İtirazın iptali davası icra takibi ile sıkı sıkıya bağlıdır. Yargıtay Hukuk Genel Kurulu’nun 06.10.2004 tarih 2004/19-410 Esas, 2004/471 Karar sayılı kararında belirtildiği üzere, itirazın iptali davasının görülebilmesi için, öncelikle ortada takip hukuku kuralları çerçevesinde yasaya ve yöntemine uygun şekilde yapılmış geçerli bir icra takibinin bulunması gerekir. Ortada geçerli bir takibin bulunmadığı durumlarda, itirazın iptali davasının görülebilmesine usulen olanak yoktur. Bu husus dava şartıdır ve mahkemece re’sen gözetilmesi gerekmektedir.

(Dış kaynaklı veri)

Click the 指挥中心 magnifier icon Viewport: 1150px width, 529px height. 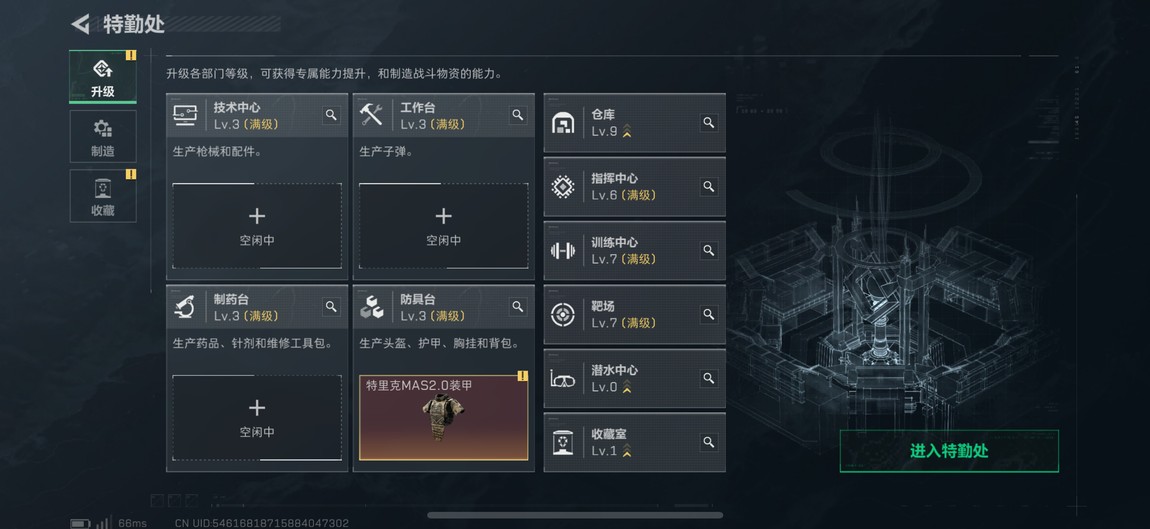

2004 Sayılı İİK’nın 67/2. maddesi uyarınca icra inkar tazminatına hükmedilmesi için borçlunun takip sırasında ödeme emrine itiraz etmesi ve alacaklının dava ederek haklı çıkması zorunludur. Borçlunun kötüniyetle itiraz etmiş olması yasal koşul değildir. İcra inkar tazminatına, işin çabuk bitirilmesine engel olan borçluya karşı konulmuş bir yaptırımdır. Bunlardan ayrı alacağın likit ve belli olması gerekir. Borçlu, yalnız başına ne kadar borçlu olduğunu tespit edebilir durumda ise alacağın likit ve belli olduğunun kabulü gerekir. Öte yandan, alacağın muhakkak bir belgeye bağlı olması da şart değildir. İİK 67/2. madde hükmünün amacı, borçlu olduğu miktarı bilebilecek veya bilebilecek durumda olan borçlunun icra takibine konu alacağın varlığına haksız olarak itiraz etmesini önlemektir. (Prof.Dr.B.Kuru İ.İ.Huk.2008.İst.sh.230-231).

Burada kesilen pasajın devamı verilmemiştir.